* _Task brief_: Can you change "thumbnail" to "image" in the records, from their first line through the line with "Open the Portafirmas", and give back only those lines with nothing else altered?

* _Stored records_:
----

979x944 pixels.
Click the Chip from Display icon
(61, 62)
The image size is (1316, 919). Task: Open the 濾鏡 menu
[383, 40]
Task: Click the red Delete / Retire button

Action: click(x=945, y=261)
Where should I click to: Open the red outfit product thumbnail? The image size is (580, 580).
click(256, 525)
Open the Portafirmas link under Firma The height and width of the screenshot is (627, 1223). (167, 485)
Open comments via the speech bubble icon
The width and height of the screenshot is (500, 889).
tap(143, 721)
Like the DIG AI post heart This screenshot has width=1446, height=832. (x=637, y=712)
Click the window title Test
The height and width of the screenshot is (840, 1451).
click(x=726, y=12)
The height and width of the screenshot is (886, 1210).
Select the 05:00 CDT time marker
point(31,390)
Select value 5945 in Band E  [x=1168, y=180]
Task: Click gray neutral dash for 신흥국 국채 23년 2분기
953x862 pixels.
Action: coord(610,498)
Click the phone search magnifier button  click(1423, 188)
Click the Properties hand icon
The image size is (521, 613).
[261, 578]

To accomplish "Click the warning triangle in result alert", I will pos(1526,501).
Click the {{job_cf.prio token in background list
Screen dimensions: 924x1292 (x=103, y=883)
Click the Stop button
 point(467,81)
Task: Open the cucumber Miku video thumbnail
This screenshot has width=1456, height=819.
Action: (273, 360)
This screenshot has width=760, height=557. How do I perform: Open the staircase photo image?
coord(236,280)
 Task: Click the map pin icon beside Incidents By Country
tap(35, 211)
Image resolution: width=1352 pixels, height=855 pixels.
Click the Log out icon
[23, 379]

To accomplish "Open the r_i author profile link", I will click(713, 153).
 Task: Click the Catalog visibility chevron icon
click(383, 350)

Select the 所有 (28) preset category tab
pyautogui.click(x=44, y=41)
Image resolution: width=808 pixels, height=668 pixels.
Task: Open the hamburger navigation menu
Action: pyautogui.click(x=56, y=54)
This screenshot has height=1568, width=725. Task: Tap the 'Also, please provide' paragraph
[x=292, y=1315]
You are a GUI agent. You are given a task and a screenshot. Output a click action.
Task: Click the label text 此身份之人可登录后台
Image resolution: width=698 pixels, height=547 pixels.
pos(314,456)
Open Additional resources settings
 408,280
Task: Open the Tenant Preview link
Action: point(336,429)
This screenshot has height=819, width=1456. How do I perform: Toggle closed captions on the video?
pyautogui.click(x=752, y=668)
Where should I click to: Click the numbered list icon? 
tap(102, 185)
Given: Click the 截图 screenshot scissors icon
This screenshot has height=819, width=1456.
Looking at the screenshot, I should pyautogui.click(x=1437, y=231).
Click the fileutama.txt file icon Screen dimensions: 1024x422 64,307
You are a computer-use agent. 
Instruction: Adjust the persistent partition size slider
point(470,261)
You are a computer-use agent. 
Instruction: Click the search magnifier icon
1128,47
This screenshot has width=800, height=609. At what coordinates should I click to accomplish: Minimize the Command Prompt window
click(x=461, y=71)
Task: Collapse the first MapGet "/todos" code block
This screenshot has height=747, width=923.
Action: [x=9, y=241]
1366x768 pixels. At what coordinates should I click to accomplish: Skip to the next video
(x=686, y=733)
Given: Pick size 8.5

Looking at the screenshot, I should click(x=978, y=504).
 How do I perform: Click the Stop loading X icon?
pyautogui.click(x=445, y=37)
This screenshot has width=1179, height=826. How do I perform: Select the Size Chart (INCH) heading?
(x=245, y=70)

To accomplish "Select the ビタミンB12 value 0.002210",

----

* _The response_:
979x944 pixels.
Click the Chip from Display icon
(61, 62)
The image size is (1316, 919). Task: Open the 濾鏡 menu
[383, 40]
Task: Click the red Delete / Retire button

Action: click(x=945, y=261)
Where should I click to: Open the red outfit product image? The image size is (580, 580).
click(256, 525)
Open the Portafirmas link under Firma The height and width of the screenshot is (627, 1223). (167, 485)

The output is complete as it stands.